# 2 x 72 belt sander



## Brian H (Dec 13, 2018)

Here is my latest project. Not necessarily machining related, but, I did turn the drive pulley.


----------



## PeterT (Dec 13, 2018)

Looks good. Did you build it from scratch or a partial kit or...?

When you have some time, I'd like to see some pics of the table once mounted & any adjust-ability features you'd care to show off.


----------



## Brian H (Dec 14, 2018)

I built this from scratch. This was my third attempt to get things how I wanted them. I have a few ideas about further expansion, so, thats why I chose to make the table removable and I can make other fixtures to go on it. 
My plan is to make a small wheel attachment next. The parts just came off the milling machine, just have to get them all put together


----------



## PeterT (Dec 14, 2018)

Very cool. I've collected a bunch of screen grabs & filed them in the 'one day' folder. Most of the kits or plans involve welding which I am not set up for yet. I have seen some semi-fabbed & no-weld bolt-togethers too. And then there are commercial ones which vary between expensive & crazy expensive... but a guy is sanding tomorrow, not a year from now at my pace, so choose your poison. I'm not a blade-maker guy so many of the more specialized fixtures would be of less value, but I can see using the variable angles & platen orientations & variable speed. Mostly I am impressed with how those things can consume metal & I use my smaller woodworking equivalent of that a lot.

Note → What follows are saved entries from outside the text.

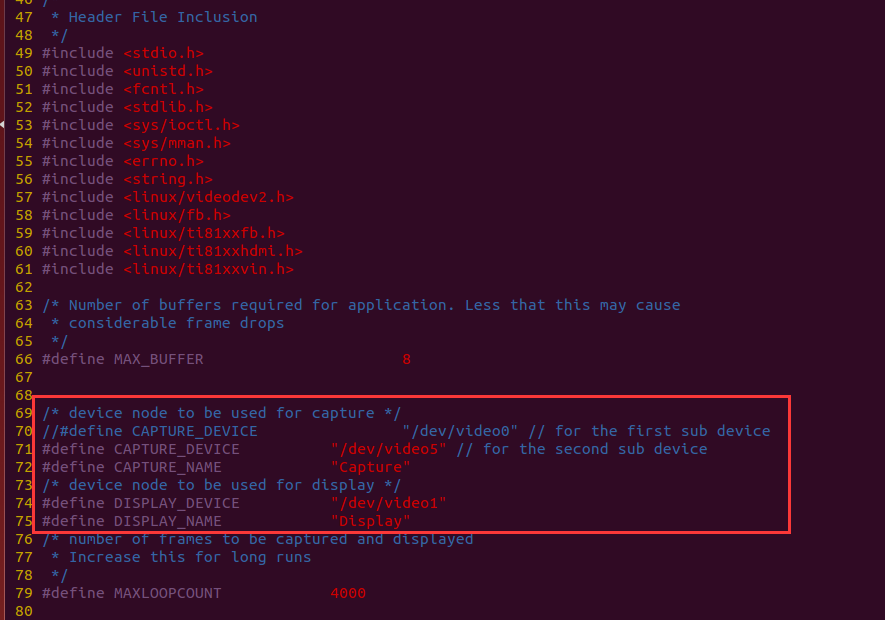This screenshot has width=885, height=620.
Task: Click the "Capture" string literal
Action: pyautogui.click(x=370, y=467)
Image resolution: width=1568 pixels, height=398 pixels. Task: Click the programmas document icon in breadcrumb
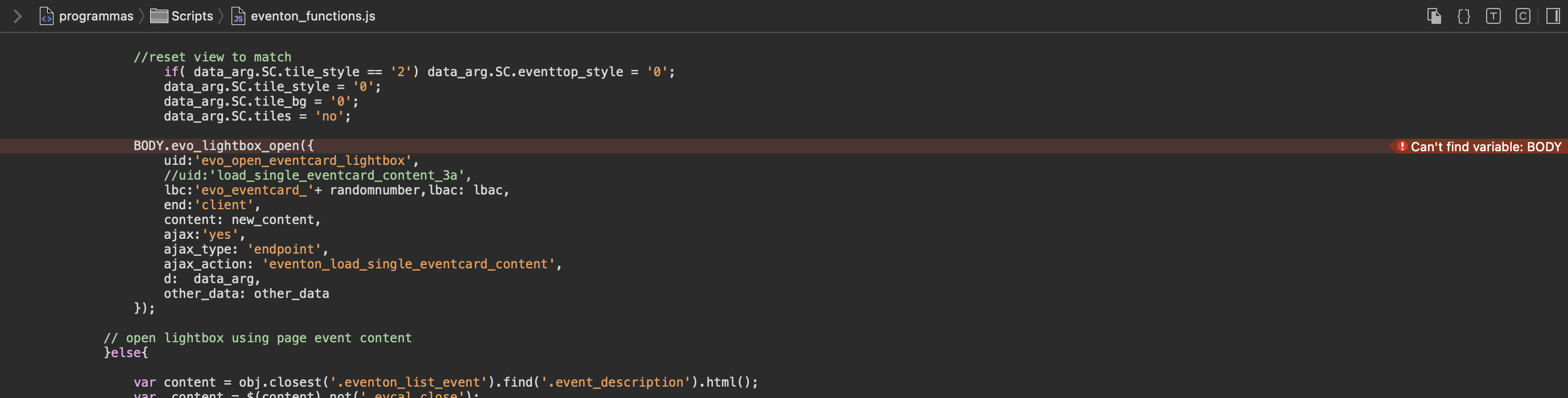(46, 16)

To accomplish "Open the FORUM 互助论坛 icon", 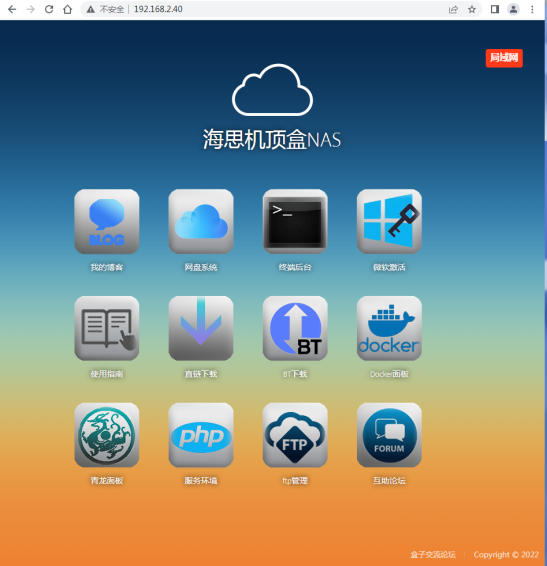I will 389,435.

Anyways, looks good. Look forward so seeing it in action.


----------



## RobinHood (Dec 14, 2018)

Excellent job Brian. Like PeterT, it is on my very long to do list....


----------



## Dabbler (Dec 15, 2018)

me too.  in the mean time i use the 6 X 48.


----------



## ducdon (Jan 14, 2019)

Nice work.


----------



## Janger (Jan 15, 2019)

Nice shop too! I like seeing how people organize and build their benches...


----------